11. The novel fungicidal composition as claimed in claims 1 to 10, wherein the filler is selected from the group consisting of silicates.
12. The novel fungicidal composition as claimed in claims 1 to 11, wherein the filler is preferably precipitated silica.
13. The novel fungicidal composition as claimed in claims 1 to 6, wherein the anti-foaming agent is present in an amount of 1.00-3.00% w/w.
14. The novel fungicidal composition as claimed in claims 1 to 14, the anti-foaming agent is selected from the group consisting of silicon based defoamers.
15. The novel fungicidal composition as claimed in claims 1 to 15, wherein the anti-foaming agent is preferably unisil.
16. The novel fungicidal composition as claimed in claim 1 to 6, wherein the dispersing/wetting agent is present in an amount of 3.00-5.00% w/w.
17. The novel fungicidal composition as claimed in claims 1 to 16, wherein the dispersing/wetting agent is selected from the group consisting of combination products.
18. The novel fungicidal composition as claimed in claims 1 to 17, wherein the dispersing/wetting agent is preferably combination of phosphate ester and epoxylated sulphate amine salt.
19. The novel fungicidal composition as claimed in claim 1 to 6, wherein the viscosity modifier is present in an amount of 0.20-0.30% w/w.
20. The novel fungicidal composition as claimed in claims 1 to 19, wherein the viscosity modifier is selected from the group consisting of natural polysaccharides.
21. The novel fungicidal composition as claimed in claims 1 to 20, wherein the viscosity modifier is preferably xanthan gum.
22. The novel fungicidal composition as claimed in claims to 1 to 6, wherein the biocide is present in an amount of 0.10-0.30% w/w.
23. The novel fungicidal composition as claimed in claims 1 to 22, wherein the biocide is selected from the group consisting of aldehydes.
24. The novel fungicidal composition as claimed in claims 1 to 23, wherein the biocide is preferably formaldehyde.
25. The novel fungicidal composition as claimed in claim 1 to 6, wherein the solvent is demineralized water.

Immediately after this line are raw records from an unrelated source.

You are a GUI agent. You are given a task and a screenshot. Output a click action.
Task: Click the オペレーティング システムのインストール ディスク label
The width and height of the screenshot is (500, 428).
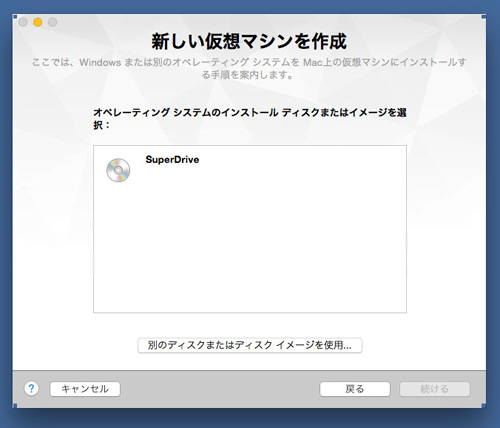[250, 118]
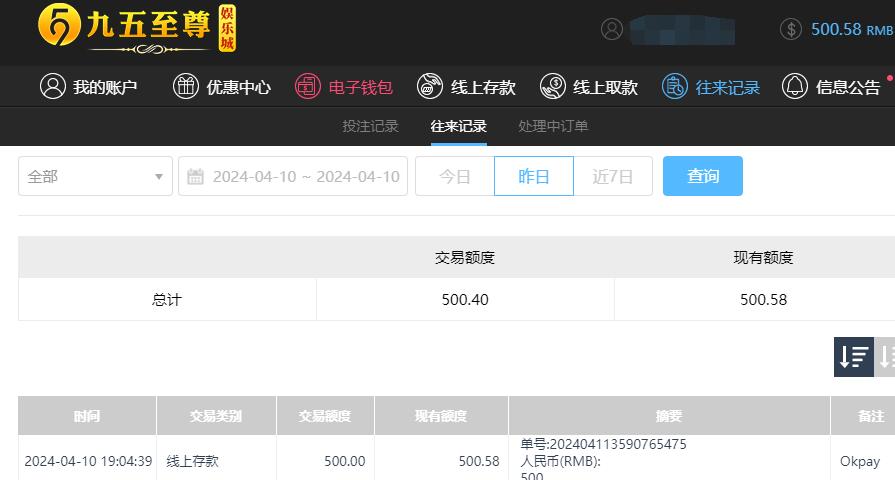Screen dimensions: 895x480
Task: Open the date range picker field
Action: click(293, 176)
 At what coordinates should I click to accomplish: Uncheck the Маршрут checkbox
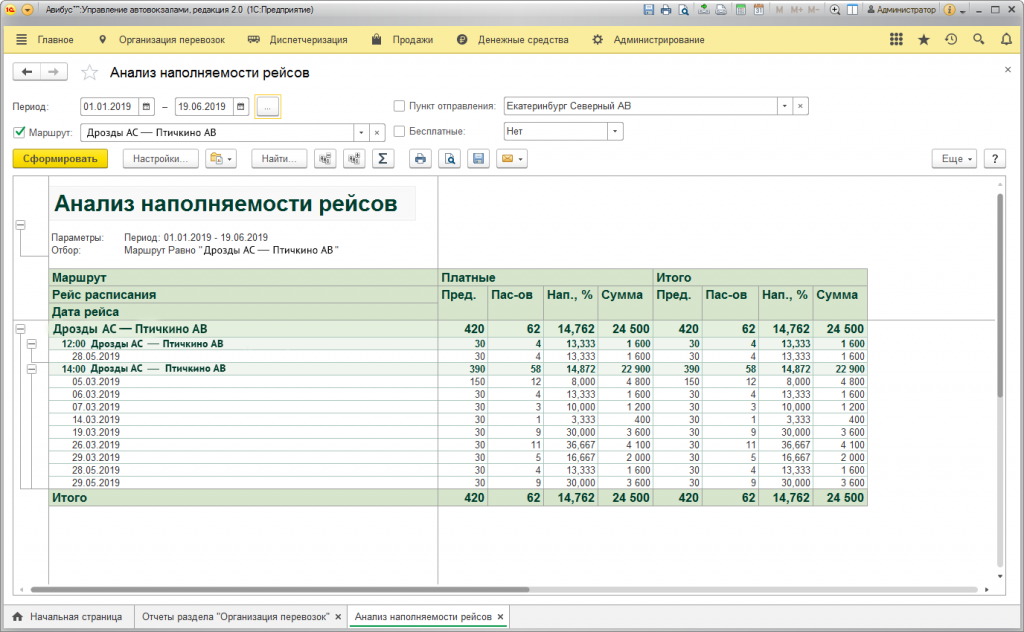pos(20,132)
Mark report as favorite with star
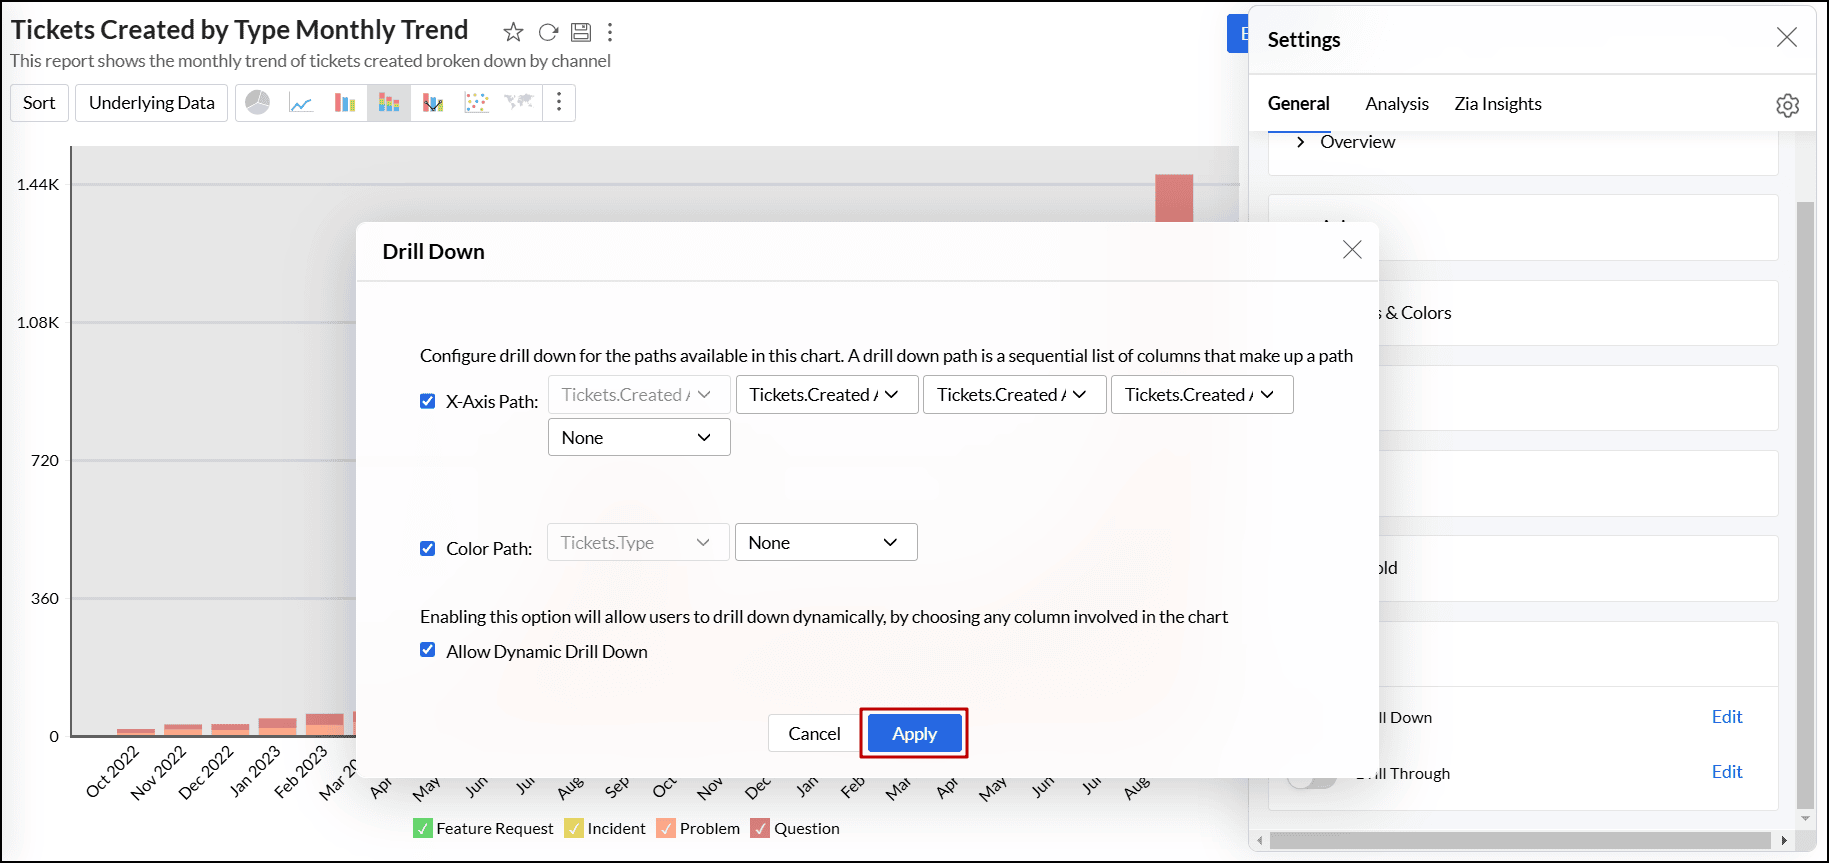Viewport: 1829px width, 863px height. tap(513, 32)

26. The novel fungicidal composition as claimed in claims 1 to 25, wherein the novel fungicidal composition is formulated as a soluble liquid (SL), suspension concentrate (SC), Wettable Powder (WP), Water Dispersible Granules (WDG), etc.
27. The novel fungicidal composition as claimed in claim 1 to 26, wherein the novel fungicidal composition is preferably formulated as a Suspension Concentrate (SC) by the known procedure.